Jueves 19 de Octubre de 2023
Se habló o se especuló demasiado en la previa sobre el equipo que iba a poner en cancha Miguel Angel Russo y uno de los nombres en cuestión fue el de Maximiliano Lovera, quien finalmente se quedó afuera de los once. Pero fue el formoseño (ingresó en el reinicio) quien le terminó dando esa alegría medida que tuvo el canalla frente a Vélez, convirtiendo de penal, que significó el definitivo 1 a 1 en el Gigante
En el momento que ingresó fue a la derecha (en los dos anteriores, cuando fue titular, lo hizo por el centro) y desde allí intentó imprimirle su sello. Y en cierta forma lo logró, porque cada vez que la agarró buscó ir para adelante. Rápidamente se notó un cambio, pero claro, él solo tampoco iba a poder cambiar demasiado.

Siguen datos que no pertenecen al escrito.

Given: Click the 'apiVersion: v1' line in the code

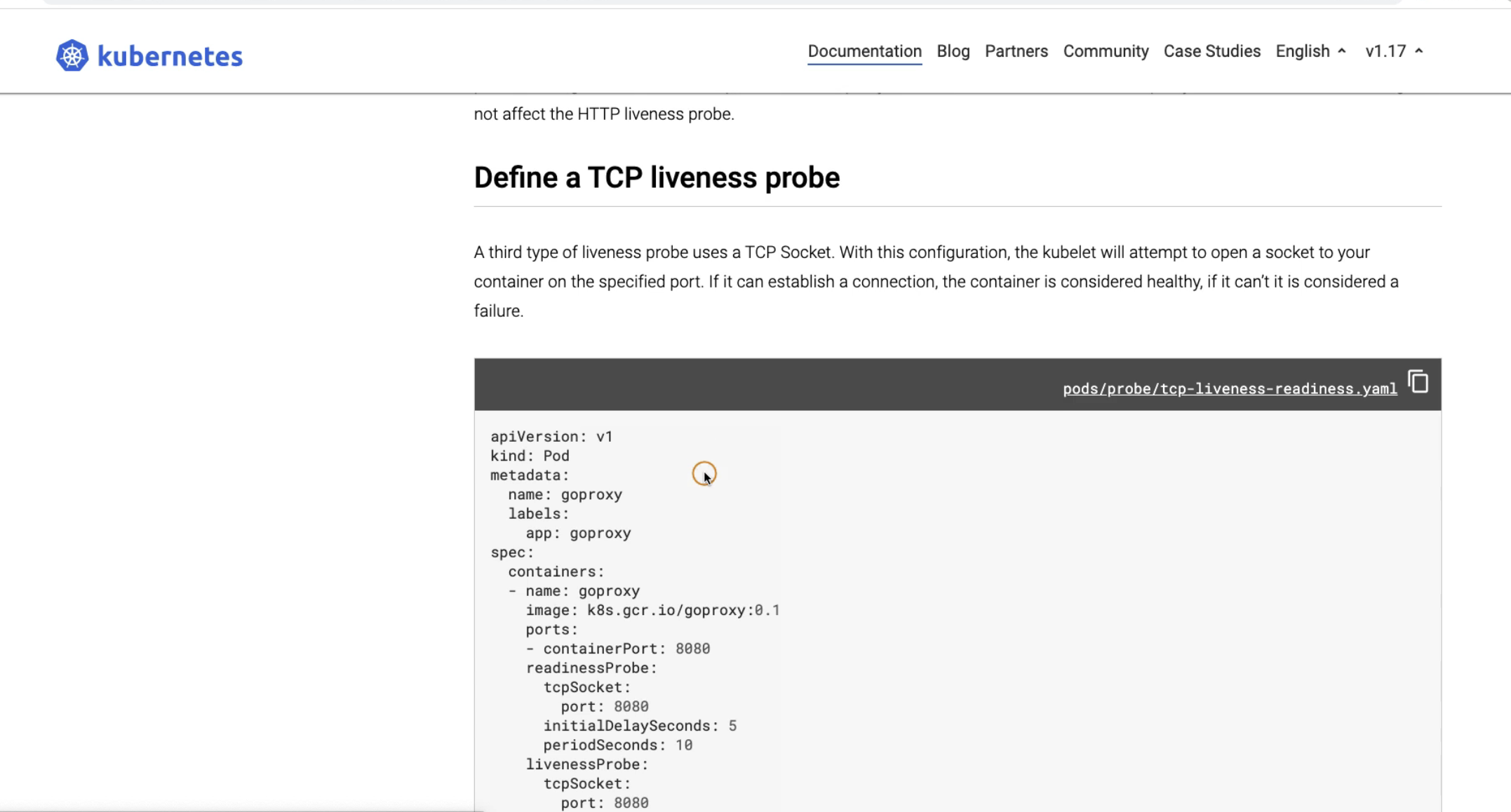Looking at the screenshot, I should 551,436.
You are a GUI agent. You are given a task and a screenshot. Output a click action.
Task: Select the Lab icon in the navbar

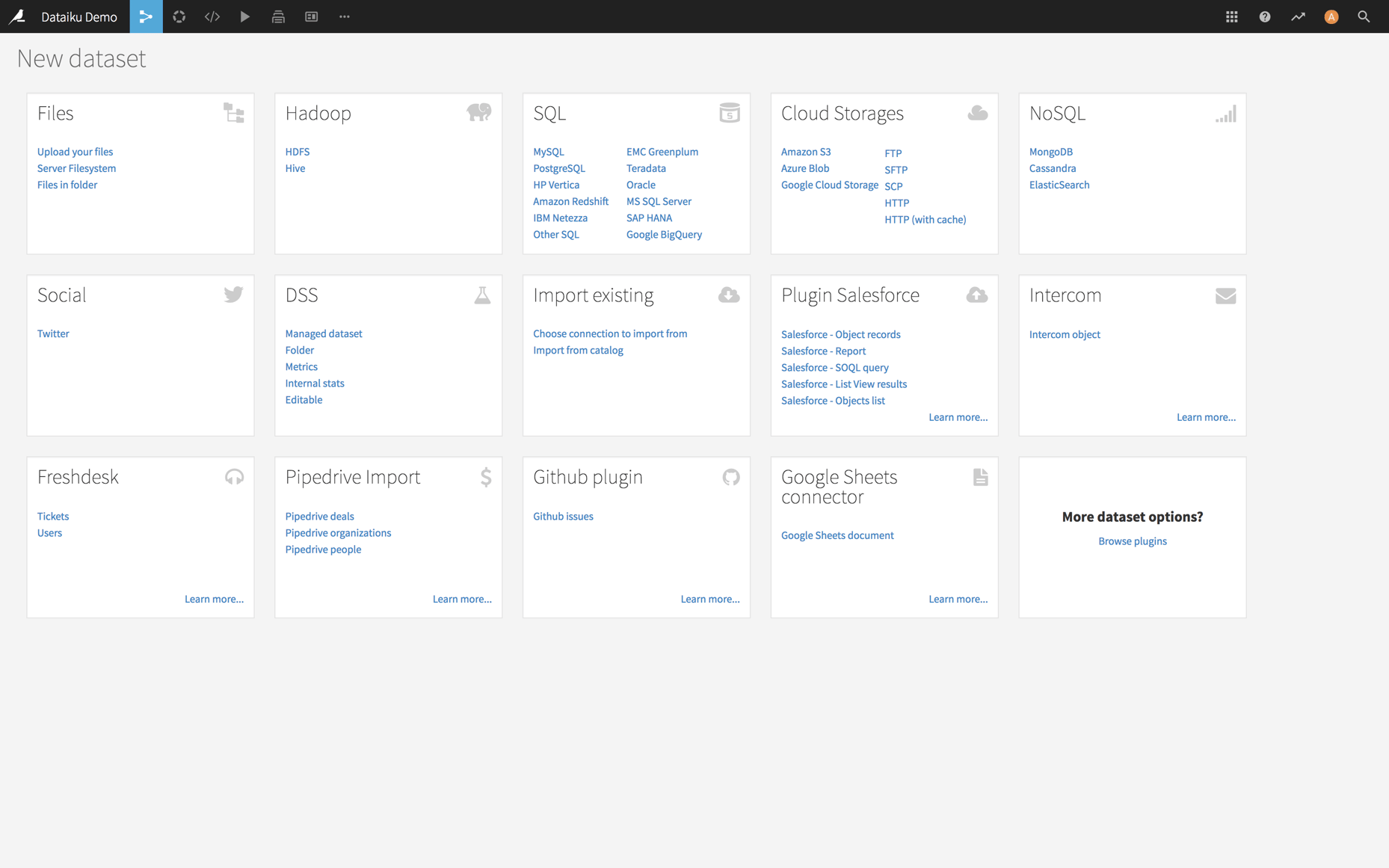pyautogui.click(x=179, y=16)
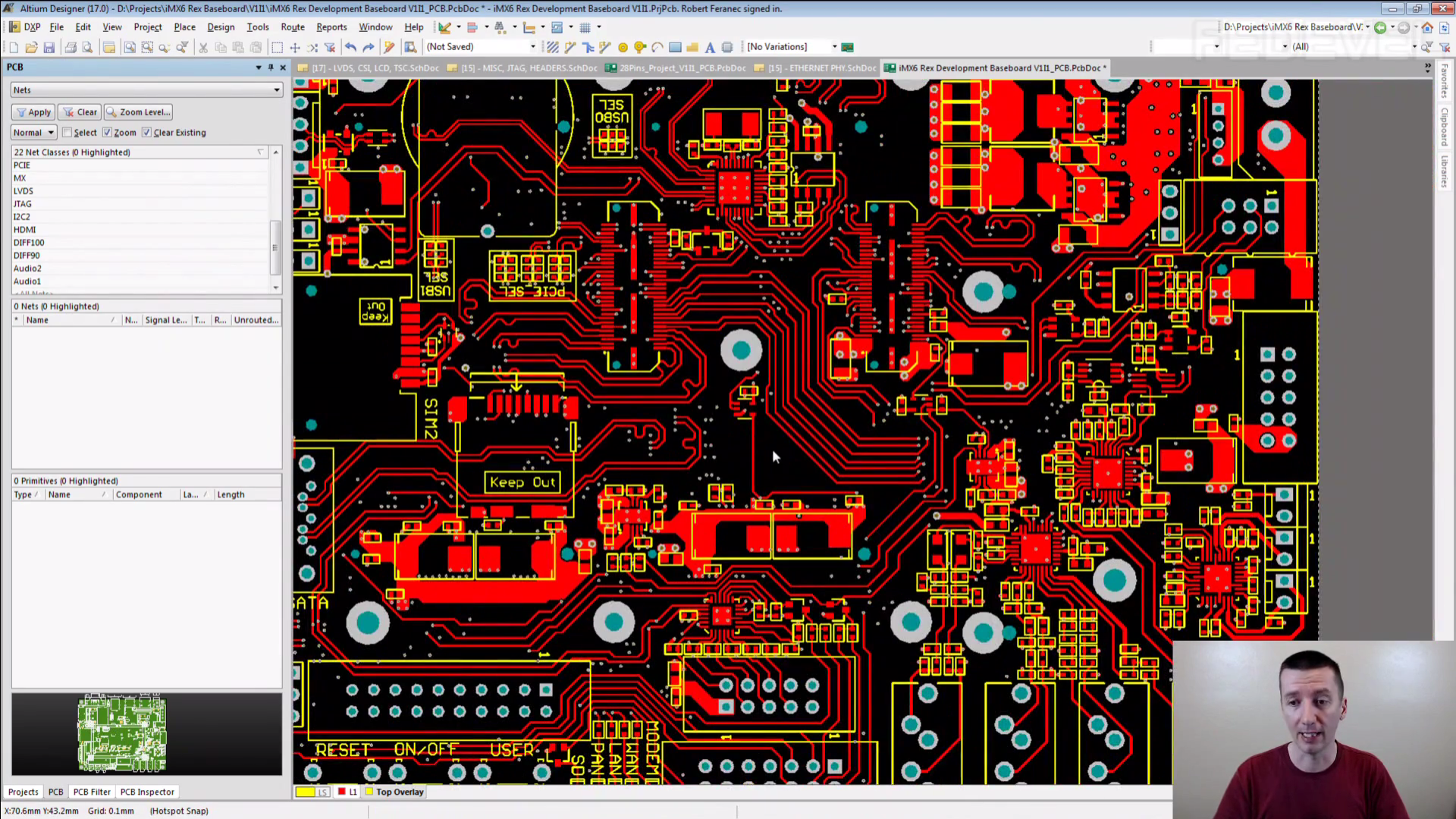1456x819 pixels.
Task: Toggle the Zoom checkbox
Action: tap(108, 132)
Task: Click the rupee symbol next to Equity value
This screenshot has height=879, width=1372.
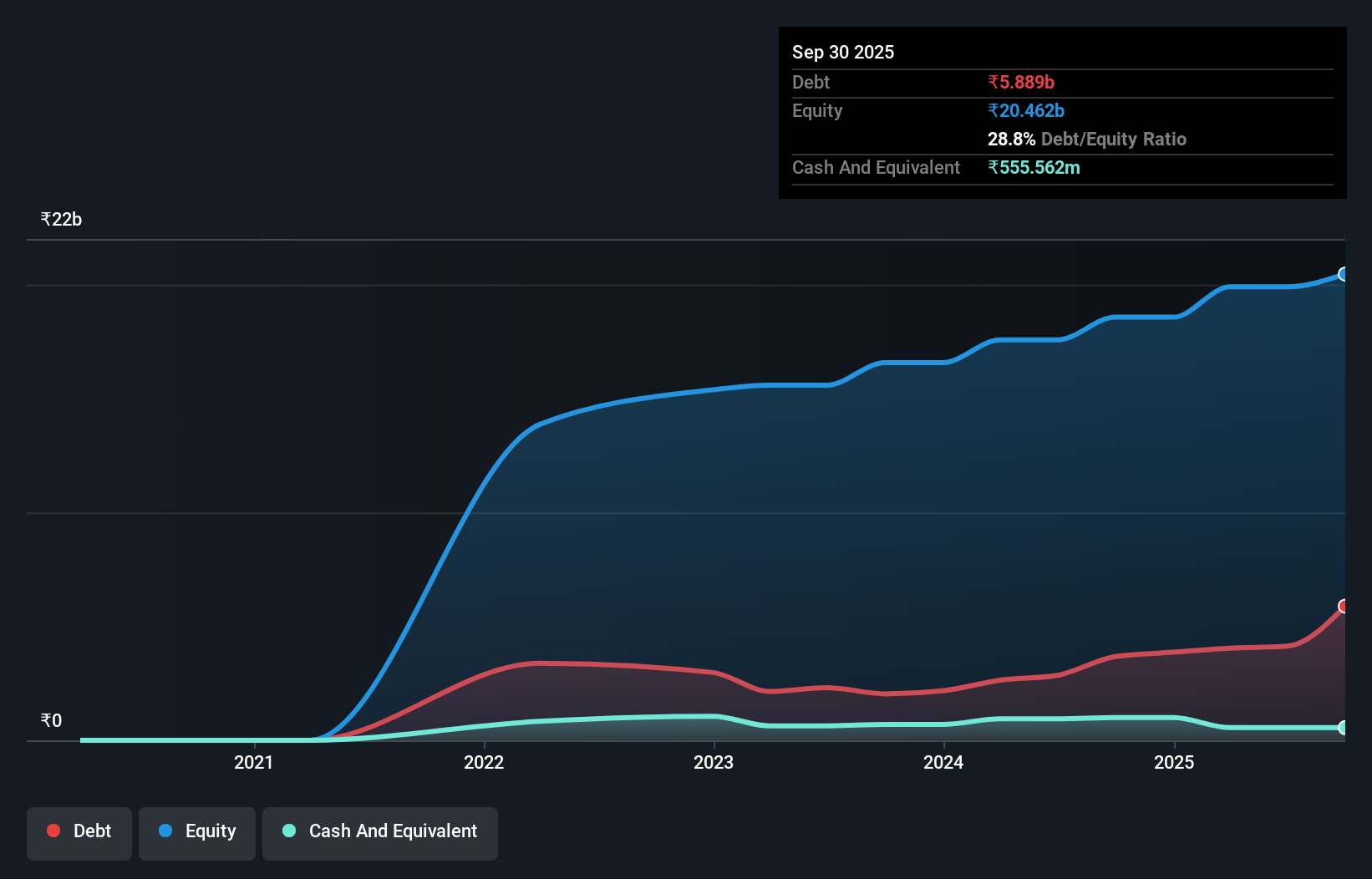Action: click(x=993, y=110)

Lo que no pasó inadvertido en cancha fue eso que seguramente no se vio por televisión. Es que tras la mano de Pizzini, cuando Rey Hilfer fue a ver la imagen, Lovera tomó la pelota y se paró en el punto penal, dando claras muestras de que iba a ser el ejecutante. Cuando el árbitro marcó la pena máxima Malcorra y Campaz se le acercaron, pero el formoseño jamás se deshizo del balón. Asumió la responsabilidad del remate y pagó con creces con ese remate potente, contra el palo derecho de Chila Gómez.
Después de eso se mostró movedizo, saliendo de esa banda derecha, tirándose hacia el centro y, si la jugada lo pedía, apareciendo incluso por izquierda.
La referencia a ese ingreso de Lovera obviamente se hace después del fracaso, a la luz de lo visto en el primer tiempo, que resultó la apuesta del entrenador, apostando por mantener el doble cinco de marca, pero sobre todo insistiendo con O’Connor por derecha.
Es que el equilibrio en esa ocasión no se vio y no porque hayan fallado Ortiz y Toledo, sino porque el equipo jamás pudo hacerse de la pelota. Por eso la clara supremacía de Vélez en ese primer tiempo que a Russo le dejó muchas cosas en claro y que lo llevó en el descanso a mover un par de piezas.
El haber conseguido el empate hizo que Central mantuviera el invicto, aunque el punto le sirvió de poco. No hay manera de comprobar qué hubiera pasado si la apuesta inicial hubiese sido otra, pero es insoslayable que el equipo cambió la cara en el complemento y parte del maquillaje lo aportó Lovera.